- About this task -
From the listing below, count the lines where the string "width" occurs. Give the number, with no other words.

- Dataset records -
========================================================================

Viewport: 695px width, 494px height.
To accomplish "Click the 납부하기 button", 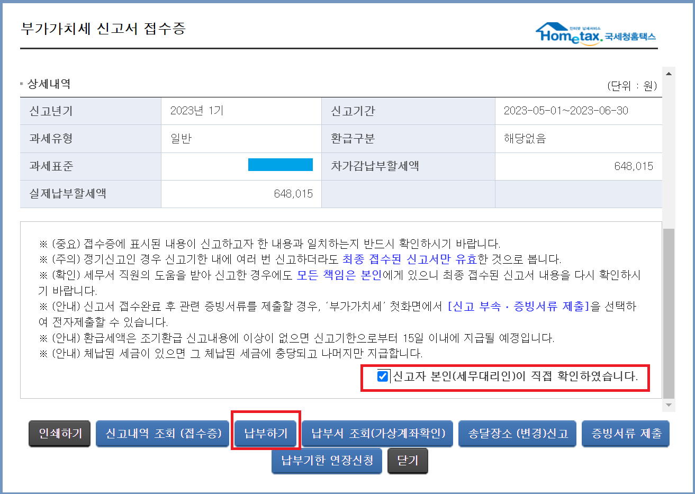I will coord(266,434).
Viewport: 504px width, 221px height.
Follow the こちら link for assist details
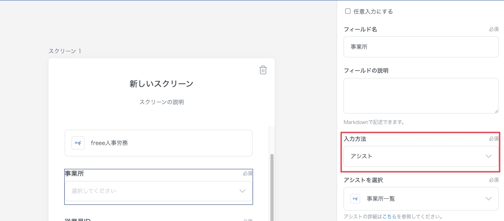click(x=389, y=217)
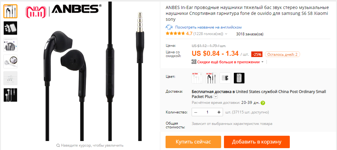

========================================================================

- Response area -
2